As I have read up on fetishism, I have come across a general consensus that it is "normal"  variant of sexuality.  I think where the issue comes into play is if the addiction becomes compulsive and chronic in the sense that is harms the individual or prevents him or her from intimacy or even basic social  needs and interactions.  In these cases, they are sexually frustrated because their fetish is never enough to satisfy the need and urges they have, thus perpetuating an addiction state.  These cases need treatment.

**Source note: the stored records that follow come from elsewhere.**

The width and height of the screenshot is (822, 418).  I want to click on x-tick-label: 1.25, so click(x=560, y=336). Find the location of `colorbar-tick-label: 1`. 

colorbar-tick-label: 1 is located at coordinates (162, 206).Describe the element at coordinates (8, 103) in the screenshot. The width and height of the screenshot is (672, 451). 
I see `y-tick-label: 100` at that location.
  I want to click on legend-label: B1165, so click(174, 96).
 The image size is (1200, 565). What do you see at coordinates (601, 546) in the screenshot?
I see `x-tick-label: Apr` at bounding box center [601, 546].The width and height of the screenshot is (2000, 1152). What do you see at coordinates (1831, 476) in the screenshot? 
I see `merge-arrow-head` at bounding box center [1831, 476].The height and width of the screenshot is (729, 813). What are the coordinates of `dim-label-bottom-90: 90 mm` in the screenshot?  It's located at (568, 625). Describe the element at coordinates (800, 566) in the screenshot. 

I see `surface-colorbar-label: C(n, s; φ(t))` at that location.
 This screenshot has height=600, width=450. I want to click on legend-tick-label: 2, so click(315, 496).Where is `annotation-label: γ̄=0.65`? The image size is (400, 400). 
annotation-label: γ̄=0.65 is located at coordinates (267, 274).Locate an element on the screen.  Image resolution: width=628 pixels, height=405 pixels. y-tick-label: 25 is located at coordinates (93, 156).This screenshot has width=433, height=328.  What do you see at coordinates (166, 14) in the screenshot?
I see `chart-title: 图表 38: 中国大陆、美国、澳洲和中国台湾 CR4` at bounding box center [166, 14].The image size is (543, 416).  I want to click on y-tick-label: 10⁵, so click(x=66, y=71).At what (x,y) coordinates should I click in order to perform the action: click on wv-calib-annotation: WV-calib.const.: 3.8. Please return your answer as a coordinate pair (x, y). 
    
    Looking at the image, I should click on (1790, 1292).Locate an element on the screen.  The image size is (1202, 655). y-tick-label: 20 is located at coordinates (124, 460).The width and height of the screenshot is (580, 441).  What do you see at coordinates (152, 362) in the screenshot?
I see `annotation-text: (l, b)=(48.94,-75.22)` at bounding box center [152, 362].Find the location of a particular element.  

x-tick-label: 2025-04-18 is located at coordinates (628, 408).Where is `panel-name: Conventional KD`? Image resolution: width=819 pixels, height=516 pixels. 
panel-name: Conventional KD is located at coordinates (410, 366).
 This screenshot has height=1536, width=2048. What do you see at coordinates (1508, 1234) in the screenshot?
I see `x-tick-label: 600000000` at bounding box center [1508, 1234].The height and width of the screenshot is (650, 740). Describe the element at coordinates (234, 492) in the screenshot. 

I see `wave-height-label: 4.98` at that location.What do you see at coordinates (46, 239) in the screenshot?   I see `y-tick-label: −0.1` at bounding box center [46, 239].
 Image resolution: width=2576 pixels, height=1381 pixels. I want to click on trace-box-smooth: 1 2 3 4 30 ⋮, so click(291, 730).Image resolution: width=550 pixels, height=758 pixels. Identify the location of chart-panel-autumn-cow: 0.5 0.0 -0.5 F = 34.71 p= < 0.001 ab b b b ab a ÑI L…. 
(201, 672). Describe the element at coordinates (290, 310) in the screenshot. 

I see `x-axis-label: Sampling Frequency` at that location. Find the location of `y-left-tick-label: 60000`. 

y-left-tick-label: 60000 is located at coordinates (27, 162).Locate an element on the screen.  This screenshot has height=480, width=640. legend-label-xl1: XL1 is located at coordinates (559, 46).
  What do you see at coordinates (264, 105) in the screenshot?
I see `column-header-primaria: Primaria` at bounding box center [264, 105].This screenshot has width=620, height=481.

As much as I care for brother #2, I will proceed with brother #1's advice.  I don't think I have the will power or even the desire to turn completely away from my many fetishes, they have become so much a part of who I am since I was 15 years old, I'm now in my mid 30's.  I will admit though, that I think my fetishes are conditioned on exposure.  I will make attempts, even though I have no desire to, to masturbate to women or, at minimum, guys who are geared up with women, no more gay porn.  I could feel myself turning slowly away from my disgust of anal sex from the volume of it that I was seeing on gay porn, fetish based, websites.  This concerns me because I do see that is crossing a line, delving even deeper into the dark world of fetishism and homo eroticism.

My plan (for now) is to pull away from fetishism slowly.  I will be more intentional about what I look at and will seek out porn that meets brother #1's criteria.  I will commit to do this for a month, just to see if I sense any changes in my sexuality.  I will certainly update this blog as this progresses.

Finally, I know that this blog is read by people curious in whatever I have to say, I see that in the viewership stats.  So please do not hesitate to comment on what I write, as I do want other's advise on these issues.  Please no flaming, that's just not cool.